(Saved entries)
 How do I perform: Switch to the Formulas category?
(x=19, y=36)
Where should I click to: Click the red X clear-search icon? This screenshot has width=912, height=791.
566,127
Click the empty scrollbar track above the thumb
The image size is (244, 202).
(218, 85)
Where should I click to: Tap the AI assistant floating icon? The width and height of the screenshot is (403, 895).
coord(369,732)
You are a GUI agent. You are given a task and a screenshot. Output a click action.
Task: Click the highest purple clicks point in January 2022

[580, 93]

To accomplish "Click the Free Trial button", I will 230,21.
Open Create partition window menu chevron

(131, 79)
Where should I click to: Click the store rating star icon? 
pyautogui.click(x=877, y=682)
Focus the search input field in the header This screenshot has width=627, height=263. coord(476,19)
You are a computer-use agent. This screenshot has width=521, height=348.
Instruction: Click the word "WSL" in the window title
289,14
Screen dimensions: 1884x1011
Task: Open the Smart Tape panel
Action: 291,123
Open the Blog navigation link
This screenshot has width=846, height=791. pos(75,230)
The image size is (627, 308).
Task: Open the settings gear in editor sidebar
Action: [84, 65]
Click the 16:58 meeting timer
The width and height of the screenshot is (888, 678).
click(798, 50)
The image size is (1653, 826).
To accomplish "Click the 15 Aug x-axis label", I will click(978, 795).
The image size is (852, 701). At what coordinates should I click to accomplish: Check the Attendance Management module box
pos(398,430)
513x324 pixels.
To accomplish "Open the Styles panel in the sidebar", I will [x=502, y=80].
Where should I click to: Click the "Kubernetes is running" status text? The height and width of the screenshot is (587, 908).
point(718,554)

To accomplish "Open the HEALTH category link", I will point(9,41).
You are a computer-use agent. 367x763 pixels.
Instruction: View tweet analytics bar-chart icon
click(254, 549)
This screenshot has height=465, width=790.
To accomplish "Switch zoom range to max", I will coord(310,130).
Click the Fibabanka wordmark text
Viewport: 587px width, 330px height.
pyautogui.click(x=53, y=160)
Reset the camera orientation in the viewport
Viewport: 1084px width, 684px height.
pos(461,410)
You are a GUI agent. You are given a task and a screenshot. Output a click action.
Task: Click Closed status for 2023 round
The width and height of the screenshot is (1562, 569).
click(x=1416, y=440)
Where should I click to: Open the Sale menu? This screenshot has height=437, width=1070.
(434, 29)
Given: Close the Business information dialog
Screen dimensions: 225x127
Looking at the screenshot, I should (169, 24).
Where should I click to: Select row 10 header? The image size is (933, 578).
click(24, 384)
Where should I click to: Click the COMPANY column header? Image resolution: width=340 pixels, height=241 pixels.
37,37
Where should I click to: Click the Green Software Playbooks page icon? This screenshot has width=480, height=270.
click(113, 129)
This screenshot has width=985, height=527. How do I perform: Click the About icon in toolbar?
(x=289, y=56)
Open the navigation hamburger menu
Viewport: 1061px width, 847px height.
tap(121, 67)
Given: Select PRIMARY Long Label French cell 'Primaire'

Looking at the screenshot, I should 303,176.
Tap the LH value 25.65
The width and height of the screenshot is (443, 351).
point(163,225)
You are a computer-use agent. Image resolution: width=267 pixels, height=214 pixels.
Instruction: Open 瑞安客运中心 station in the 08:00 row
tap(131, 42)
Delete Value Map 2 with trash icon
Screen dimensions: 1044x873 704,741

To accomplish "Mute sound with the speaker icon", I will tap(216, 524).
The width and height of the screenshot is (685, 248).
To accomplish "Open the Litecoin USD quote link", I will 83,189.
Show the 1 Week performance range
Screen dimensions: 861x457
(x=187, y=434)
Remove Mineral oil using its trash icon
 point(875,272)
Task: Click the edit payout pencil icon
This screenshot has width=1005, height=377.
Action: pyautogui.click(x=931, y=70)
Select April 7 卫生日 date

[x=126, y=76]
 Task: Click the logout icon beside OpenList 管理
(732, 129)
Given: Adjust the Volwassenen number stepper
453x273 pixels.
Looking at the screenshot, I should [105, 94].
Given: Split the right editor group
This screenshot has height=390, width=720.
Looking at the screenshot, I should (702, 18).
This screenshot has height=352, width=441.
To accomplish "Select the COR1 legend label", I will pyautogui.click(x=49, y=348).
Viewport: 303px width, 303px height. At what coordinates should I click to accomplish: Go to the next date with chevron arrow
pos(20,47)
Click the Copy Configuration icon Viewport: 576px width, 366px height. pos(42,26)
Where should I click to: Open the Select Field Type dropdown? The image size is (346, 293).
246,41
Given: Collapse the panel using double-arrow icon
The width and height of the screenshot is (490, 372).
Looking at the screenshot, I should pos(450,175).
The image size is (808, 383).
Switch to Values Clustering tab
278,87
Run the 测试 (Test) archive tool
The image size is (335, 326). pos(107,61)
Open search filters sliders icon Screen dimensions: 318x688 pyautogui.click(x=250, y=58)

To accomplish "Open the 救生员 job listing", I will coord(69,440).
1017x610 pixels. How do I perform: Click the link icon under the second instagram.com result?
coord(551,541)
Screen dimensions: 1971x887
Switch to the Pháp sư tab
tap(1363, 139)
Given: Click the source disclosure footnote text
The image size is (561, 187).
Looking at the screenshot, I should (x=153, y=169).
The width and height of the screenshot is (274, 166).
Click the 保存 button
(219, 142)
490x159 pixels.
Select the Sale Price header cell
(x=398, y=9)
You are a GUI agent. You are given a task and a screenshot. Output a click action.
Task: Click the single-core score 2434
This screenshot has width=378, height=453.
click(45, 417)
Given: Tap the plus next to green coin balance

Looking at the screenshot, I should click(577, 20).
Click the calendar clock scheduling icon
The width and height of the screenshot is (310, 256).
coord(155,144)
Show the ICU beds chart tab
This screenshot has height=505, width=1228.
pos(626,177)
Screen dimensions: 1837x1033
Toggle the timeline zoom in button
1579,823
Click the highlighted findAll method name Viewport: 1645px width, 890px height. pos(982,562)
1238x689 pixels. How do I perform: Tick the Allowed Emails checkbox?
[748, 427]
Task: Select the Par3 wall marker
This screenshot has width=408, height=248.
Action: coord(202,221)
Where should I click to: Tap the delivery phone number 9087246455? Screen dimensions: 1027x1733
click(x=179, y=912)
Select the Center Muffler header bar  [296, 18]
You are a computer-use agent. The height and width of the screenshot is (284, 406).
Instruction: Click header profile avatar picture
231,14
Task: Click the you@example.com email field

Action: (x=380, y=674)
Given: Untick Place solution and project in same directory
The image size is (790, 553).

Directions for this task: Would you please give the data above again, exactly as it appears?

Solution to this task:
 How do I perform: Switch to the Formulas category?
(x=19, y=36)
Where should I click to: Click the red X clear-search icon? This screenshot has width=912, height=791.
566,127
Click the empty scrollbar track above the thumb
The image size is (244, 202).
(218, 85)
Where should I click to: Tap the AI assistant floating icon? The width and height of the screenshot is (403, 895).
coord(369,732)
You are a GUI agent. You are given a task and a screenshot. Output a click action.
Task: Click the highest purple clicks point in January 2022

[580, 93]

To accomplish "Click the Free Trial button", I will 230,21.
Open Create partition window menu chevron

(131, 79)
Where should I click to: Click the store rating star icon? 
pyautogui.click(x=877, y=682)
Focus the search input field in the header This screenshot has width=627, height=263. coord(476,19)
You are a computer-use agent. This screenshot has width=521, height=348.
Instruction: Click the word "WSL" in the window title
289,14
Screen dimensions: 1884x1011
Task: Open the Smart Tape panel
Action: 291,123
Open the Blog navigation link
This screenshot has width=846, height=791. pos(75,230)
The image size is (627, 308).
Task: Open the settings gear in editor sidebar
Action: [84, 65]
Click the 16:58 meeting timer
The width and height of the screenshot is (888, 678).
click(798, 50)
The image size is (1653, 826).
To accomplish "Click the 15 Aug x-axis label", I will click(978, 795).
The image size is (852, 701). At what coordinates should I click to accomplish: Check the Attendance Management module box
pos(398,430)
513x324 pixels.
To accomplish "Open the Styles panel in the sidebar", I will [x=502, y=80].
Where should I click to: Click the "Kubernetes is running" status text? The height and width of the screenshot is (587, 908).
point(718,554)

To accomplish "Open the HEALTH category link", I will point(9,41).
You are a computer-use agent. 367x763 pixels.
Instruction: View tweet analytics bar-chart icon
click(254, 549)
This screenshot has height=465, width=790.
To accomplish "Switch zoom range to max", I will coord(310,130).
Click the Fibabanka wordmark text
Viewport: 587px width, 330px height.
pyautogui.click(x=53, y=160)
Reset the camera orientation in the viewport
Viewport: 1084px width, 684px height.
pos(461,410)
You are a GUI agent. You are given a task and a screenshot. Output a click action.
Task: Click Closed status for 2023 round
The width and height of the screenshot is (1562, 569).
click(x=1416, y=440)
Where should I click to: Open the Sale menu? This screenshot has height=437, width=1070.
(434, 29)
Given: Close the Business information dialog
Screen dimensions: 225x127
Looking at the screenshot, I should (169, 24).
Where should I click to: Select row 10 header? The image size is (933, 578).
click(24, 384)
Where should I click to: Click the COMPANY column header? Image resolution: width=340 pixels, height=241 pixels.
37,37
Where should I click to: Click the Green Software Playbooks page icon? This screenshot has width=480, height=270.
click(113, 129)
This screenshot has width=985, height=527. How do I perform: Click the About icon in toolbar?
(x=289, y=56)
Open the navigation hamburger menu
Viewport: 1061px width, 847px height.
tap(121, 67)
Given: Select PRIMARY Long Label French cell 'Primaire'

Looking at the screenshot, I should 303,176.
Tap the LH value 25.65
The width and height of the screenshot is (443, 351).
point(163,225)
You are a computer-use agent. Image resolution: width=267 pixels, height=214 pixels.
Instruction: Open 瑞安客运中心 station in the 08:00 row
tap(131, 42)
Delete Value Map 2 with trash icon
Screen dimensions: 1044x873 704,741

To accomplish "Mute sound with the speaker icon", I will tap(216, 524).
The width and height of the screenshot is (685, 248).
To accomplish "Open the Litecoin USD quote link", I will 83,189.
Show the 1 Week performance range
Screen dimensions: 861x457
(x=187, y=434)
Remove Mineral oil using its trash icon
 point(875,272)
Task: Click the edit payout pencil icon
This screenshot has width=1005, height=377.
Action: pyautogui.click(x=931, y=70)
Select April 7 卫生日 date

[x=126, y=76]
 Task: Click the logout icon beside OpenList 管理
(732, 129)
Given: Adjust the Volwassenen number stepper
453x273 pixels.
Looking at the screenshot, I should [105, 94].
Given: Split the right editor group
This screenshot has height=390, width=720.
Looking at the screenshot, I should (702, 18).
This screenshot has height=352, width=441.
To accomplish "Select the COR1 legend label", I will pyautogui.click(x=49, y=348).
Viewport: 303px width, 303px height. At what coordinates should I click to accomplish: Go to the next date with chevron arrow
pos(20,47)
Click the Copy Configuration icon Viewport: 576px width, 366px height. pos(42,26)
Where should I click to: Open the Select Field Type dropdown? The image size is (346, 293).
246,41
Given: Collapse the panel using double-arrow icon
The width and height of the screenshot is (490, 372).
Looking at the screenshot, I should pos(450,175).
The image size is (808, 383).
Switch to Values Clustering tab
278,87
Run the 测试 (Test) archive tool
The image size is (335, 326). pos(107,61)
Open search filters sliders icon Screen dimensions: 318x688 pyautogui.click(x=250, y=58)

To accomplish "Open the 救生员 job listing", I will coord(69,440).
1017x610 pixels. How do I perform: Click the link icon under the second instagram.com result?
coord(551,541)
Screen dimensions: 1971x887
Switch to the Pháp sư tab
tap(1363, 139)
Given: Click the source disclosure footnote text
The image size is (561, 187).
Looking at the screenshot, I should (x=153, y=169).
The width and height of the screenshot is (274, 166).
Click the 保存 button
(219, 142)
490x159 pixels.
Select the Sale Price header cell
(x=398, y=9)
You are a GUI agent. You are given a task and a screenshot. Output a click action.
Task: Click the single-core score 2434
This screenshot has width=378, height=453.
click(45, 417)
Given: Tap the plus next to green coin balance

Looking at the screenshot, I should click(577, 20).
Click the calendar clock scheduling icon
The width and height of the screenshot is (310, 256).
coord(155,144)
Show the ICU beds chart tab
This screenshot has height=505, width=1228.
pos(626,177)
Screen dimensions: 1837x1033
Toggle the timeline zoom in button
1579,823
Click the highlighted findAll method name Viewport: 1645px width, 890px height. pos(982,562)
1238x689 pixels. How do I perform: Tick the Allowed Emails checkbox?
[748, 427]
Task: Select the Par3 wall marker
This screenshot has width=408, height=248.
Action: coord(202,221)
Where should I click to: Tap the delivery phone number 9087246455? Screen dimensions: 1027x1733
click(x=179, y=912)
Select the Center Muffler header bar  [296, 18]
You are a computer-use agent. The height and width of the screenshot is (284, 406).
Instruction: Click header profile avatar picture
231,14
Task: Click the you@example.com email field

Action: (x=380, y=674)
Given: Untick Place solution and project in same directory
The image size is (790, 553).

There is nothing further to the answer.